[What you should do]
Copy the entries below verbatim, omitting any pictures they contain.

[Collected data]
────────────────────────────────────────

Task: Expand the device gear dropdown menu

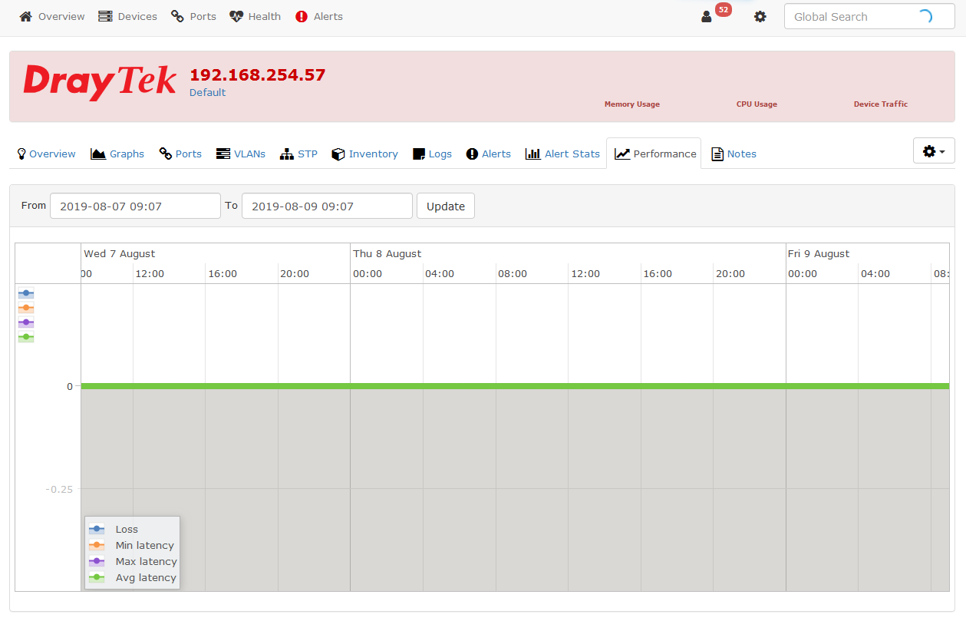Action: tap(933, 151)
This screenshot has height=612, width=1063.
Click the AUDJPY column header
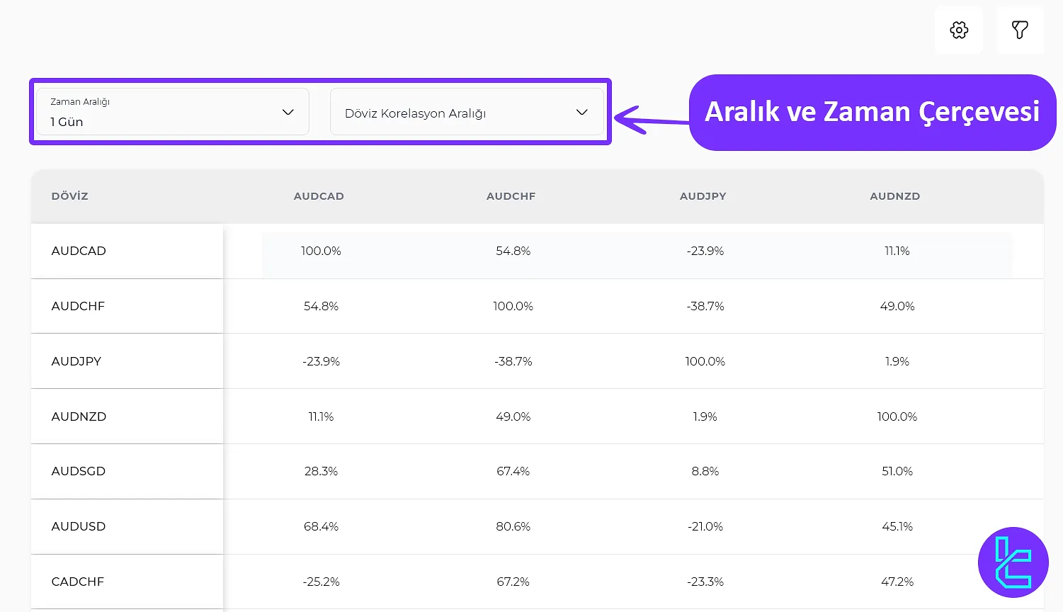[703, 196]
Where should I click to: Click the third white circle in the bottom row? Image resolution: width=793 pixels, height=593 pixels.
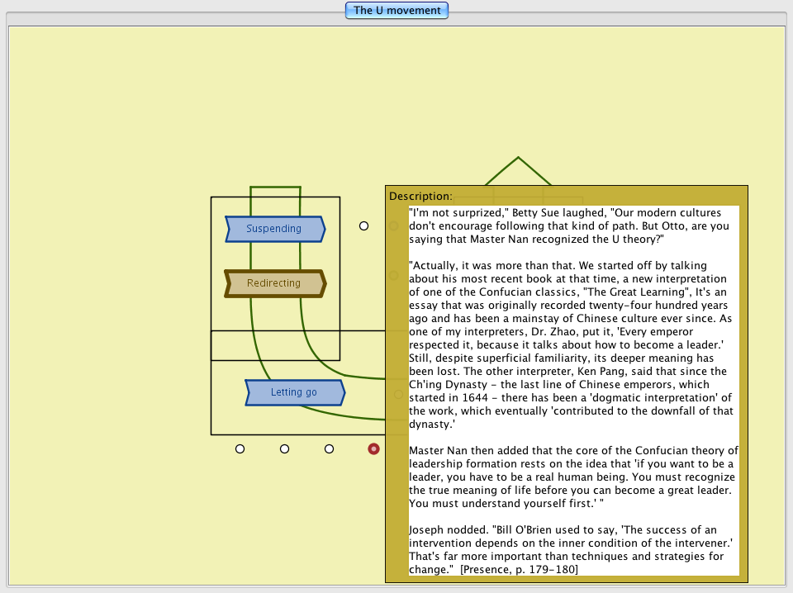pos(329,448)
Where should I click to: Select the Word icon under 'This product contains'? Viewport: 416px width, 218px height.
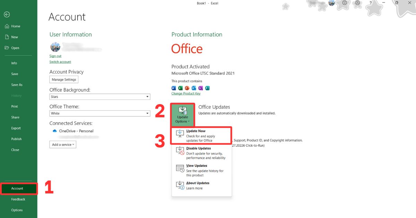[x=174, y=88]
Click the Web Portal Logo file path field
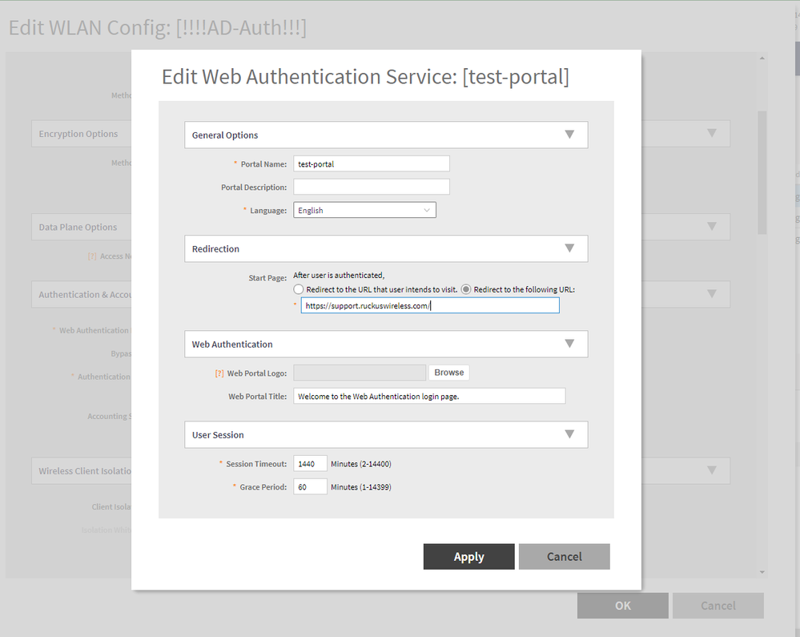The height and width of the screenshot is (637, 800). tap(360, 373)
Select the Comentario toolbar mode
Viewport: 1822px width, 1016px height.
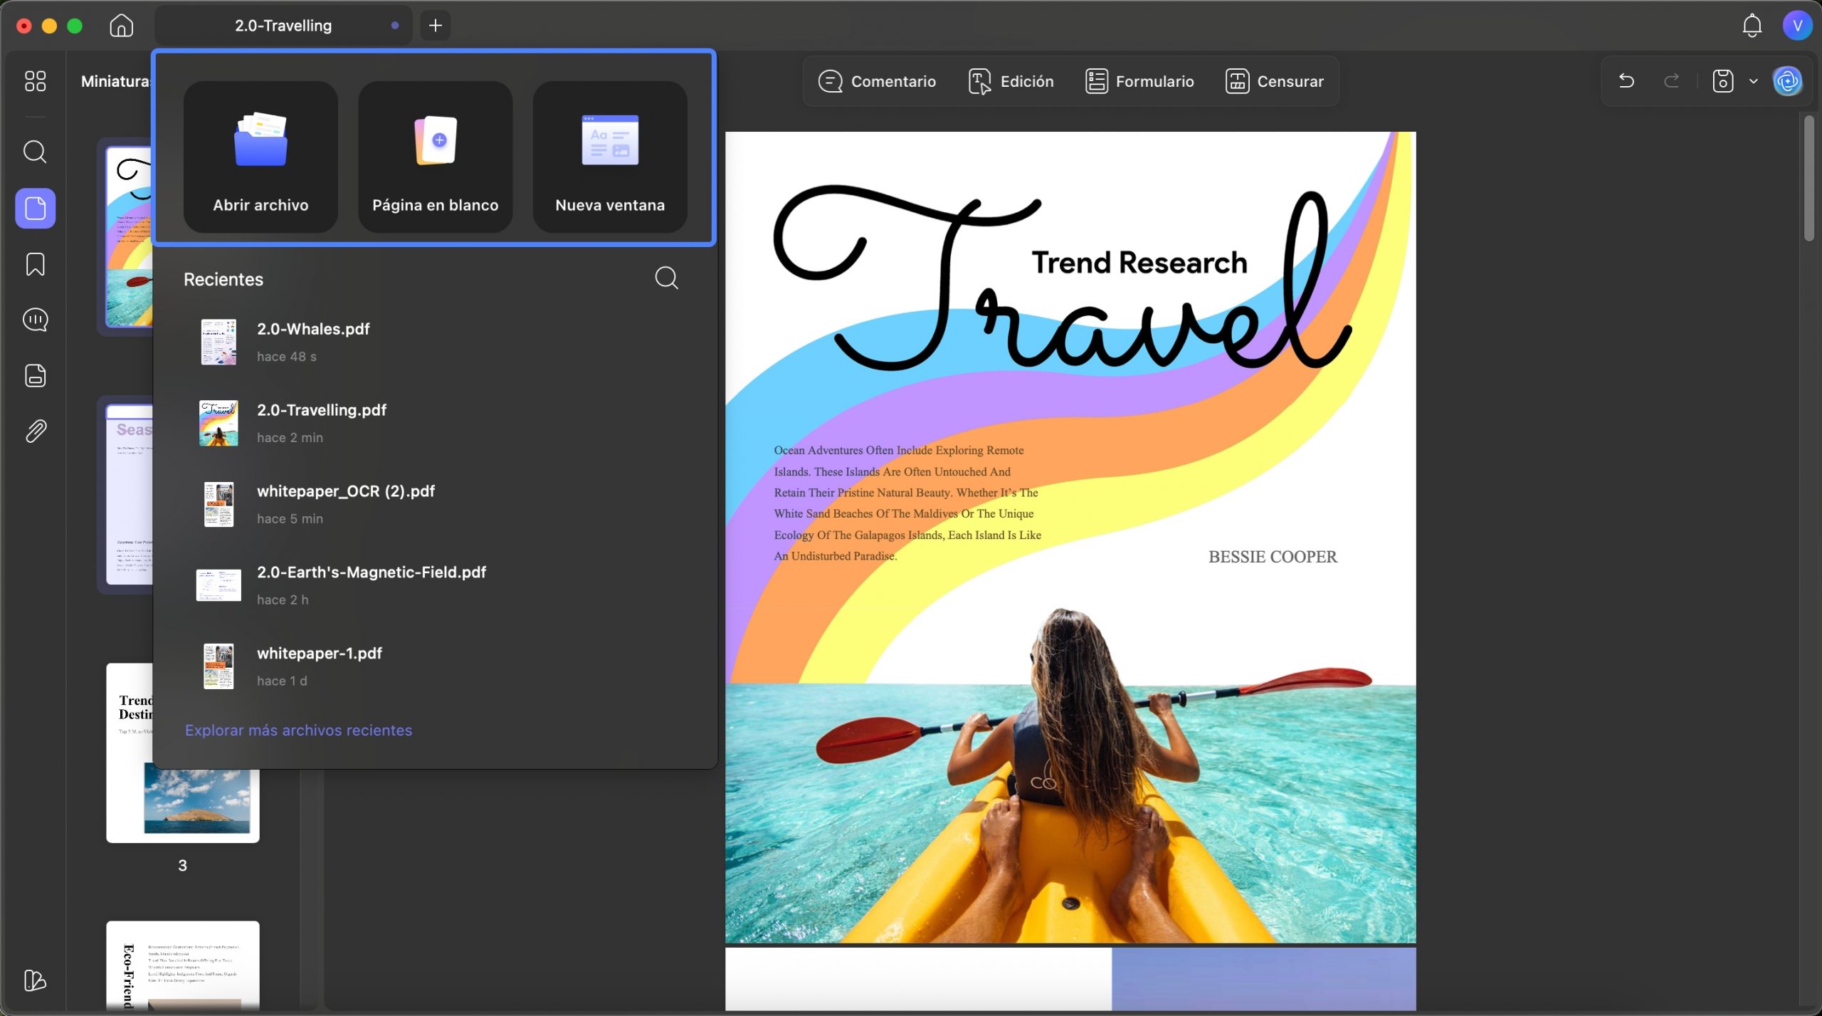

────────────────────────────────────────

[Solution]
Task: Expand the device gear dropdown menu

Action: tap(933, 151)
This screenshot has height=612, width=1063.
Click the AUDJPY column header
[703, 196]
Where should I click to: Click the third white circle in the bottom row? Image resolution: width=793 pixels, height=593 pixels.
pos(329,448)
Where should I click to: Select the Word icon under 'This product contains'? Viewport: 416px width, 218px height.
[x=174, y=88]
Click the Web Portal Logo file path field
The height and width of the screenshot is (637, 800). tap(360, 373)
Select the Comentario toolbar mode
Viewport: 1822px width, 1016px height.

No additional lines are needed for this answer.